Reddit has been trying to make its site more accessible to a wider pool of users, and today the company is planning to show off one of the ways it plans to do that: by making the service a little bit more like Facebook and Twitter.
From today, Reddit is going to start offering users a new profile page design that will let them make posts directly to the pages themselves (not just communities), and Reddit users who are logged in will be able to follow the profile for new posts.
The news was made public in a post in Reddit itself last night, which noted that the new profile view will be tested out first with a “few redditors” starting this morning, Tuesday the 21st. It was further confirmed in smaller detail with a short item on Reuters quoting Alexis Ohanian, the company’s co-founder.
We’ve been looking on the site to see if we can spot one of these new profiles (and have reached out to Reddit itself, too) and will update as and when we find one (one hint from the Reddit employee posting about the new feature is that they will appear in r/all or r/popular pages). (Update: The original person who tipped us this news anonymously has now sent over an example. More below.) In the meantime, here is the low-down:
First of all, the redditors getting the new feature will be able to post to their own profiles, which is a change from existing rules that require you to post to communities. The posts, Reddit says, will combine what the profile holders make both to their own page as well as to communities.
The pages sound like they will be more dynamic: a more prominent avatar, a description about themselves, along with the posts.
You will have to be logged in to follow the new profile pages, and when you do, their posts will appear in your own “home page” (“front page” in Reddit’s terminology).
You will be able to comment on these profile posts but not create new posts on someone else’s profile page. The pages will be moderated by those who create them and whoever they authorize to administrate them.
Last week during SXSW, co-founder Alexis Ohanian admitted that Reddit hasn’t done the greatest of jobs to make the site more accessible to newer users, who are often flummoxed by the onboarding process that requires you to register before commenting, find and follow subreddits that you might like around specific content themes, and go through a process of upvoting to help content surface for other users, in and amongst a lot of noise.
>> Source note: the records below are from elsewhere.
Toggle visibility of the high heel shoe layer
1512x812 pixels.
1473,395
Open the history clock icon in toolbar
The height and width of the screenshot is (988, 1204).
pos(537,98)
Talking about how his significant other (Serena Williams) had to be ushered through the process by Ohanian himself was one specific wake-up call, he noted. “We have to get smart about showing you stuff you’re going to like,” he said.
The changes, Reddit says, are indeed being made to help point users to specific content that they might want to see, in this case coalescing around a specific personality, much as you see in Twitter or Facebook. Just as Reddit launched a new kind of channel for advertising in response to conversations with would-be advertisers, this appears to have come out of equivalent discussions with specific people.
“We’re making this change because content creators tell us they have a hard time finding the right place to post their content,” Reddit notes. “We also want to support them in being able to grow their own followers (similar to how communities can build subscribers). We’ve been working very closely with mods in a few communities to make sure the product will not negatively impact our existing communities. These mods have provided incredibly helpful feedback during the development process, and we are very grateful to them. They are the ones that helped us select the first batch of test users.”
There is also a hint that some prominent users, and perhaps those who dabble in Reddit with, say, an “AMA” (ask me anything) question-and-answer session, might be less inclined to stay a while, and this could help counter that. “We think this will allow some of the best content creators on reddit to stay on reddit and grow,” the original Reddit poster noted in response to why the changes are taking place.
For all the hope that Reddit has for this to push the service out to a bigger pool of users, there is predictably a lot of backlash so far.
Those responding to the post announcing the new profile pages have asked whether this will potentially weaken the amount of interesting content that gets posted to communities. Others wonder if this will simply make the service more like Facebook and Twitter.
And perhaps speaking most to the democratic nature of Reddit’s upvoting and downvoting structure, people wonder whether this will undermine the self-regulating aspect of the platform:
“Away from the comments, then, who will potentially review the content posted by individuals? Communities have moderator teams to that end that are specifically in place to act quickly. Will the admin team review and potentially remove posts if they violate sitewide rules?,” writes one moderator. “What kind of response time could we expect if something’s not particularly egregious but is still bad, given your already considerable duties?”
Given that we’ve seen how fast something can spread from Reddit to the wider world — whether it’s good news, bad news, clearly slanted news or straight-out fake news — it’s a tricky but interesting test to see how adding this kind of profile structure will work.
Update! Looks like Shitty_Watercolour has one of the new pages, which comes with some commenting abilities for users on his posts; posts from places where he’s commented; a page with a bigger banner and avatar; and, yes, a follow button.
My guess is that these pages will only do as well as the traffic they get. If people are getting more responses elsewhere they may be less inclined to put in effort on these pages. It does also lay some groundwork for Reddit to add in more bells and whistles, too.
If you’re new to Reddit, though, I suspect this isn’t going to feel hugely different from what’s already there.